● **Required work**
Include the line containing "779x489 pixels. How" and every line after it up to the end of the material below; reproduce them exactly and drop the pictures.
───── Working data
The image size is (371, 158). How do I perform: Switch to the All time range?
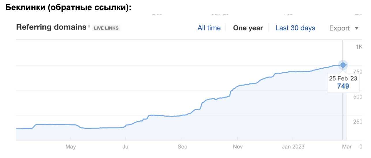click(209, 28)
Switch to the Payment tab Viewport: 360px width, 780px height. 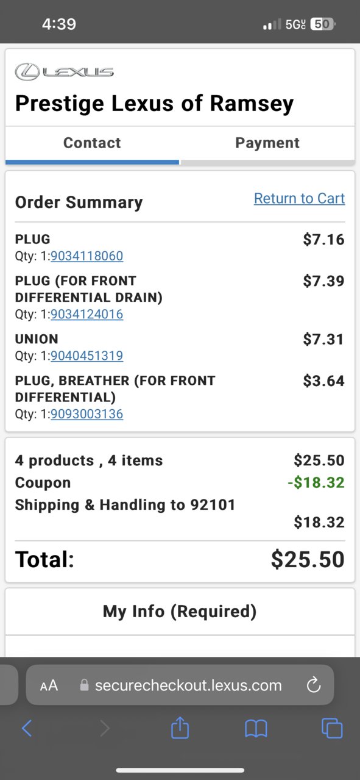coord(267,143)
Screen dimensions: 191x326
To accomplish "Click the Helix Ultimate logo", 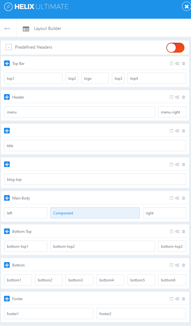I will pyautogui.click(x=36, y=7).
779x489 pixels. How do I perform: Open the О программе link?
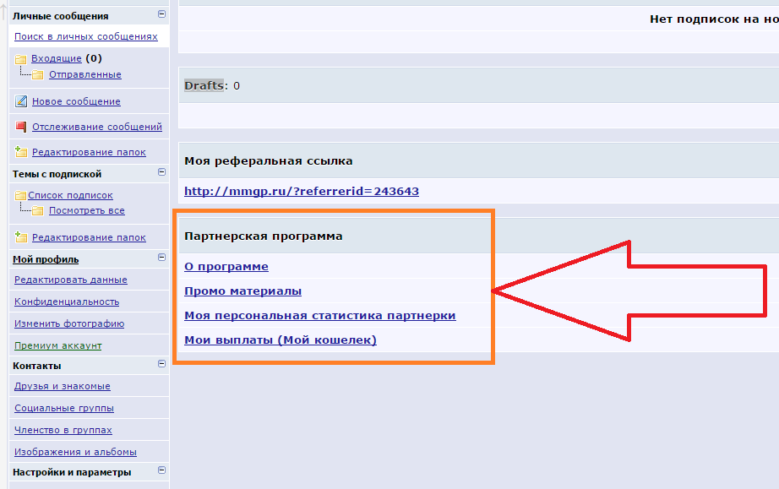tap(226, 267)
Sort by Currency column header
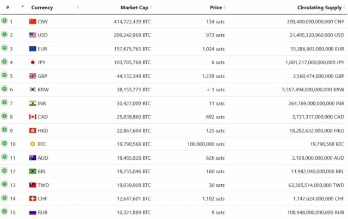This screenshot has width=348, height=219. click(x=42, y=8)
──────────
● **Answer to the exercise**
779x489 pixels. How do I perform: Open the О программе link?
tap(226, 267)
Sort by Currency column header
This screenshot has width=348, height=219. click(x=42, y=8)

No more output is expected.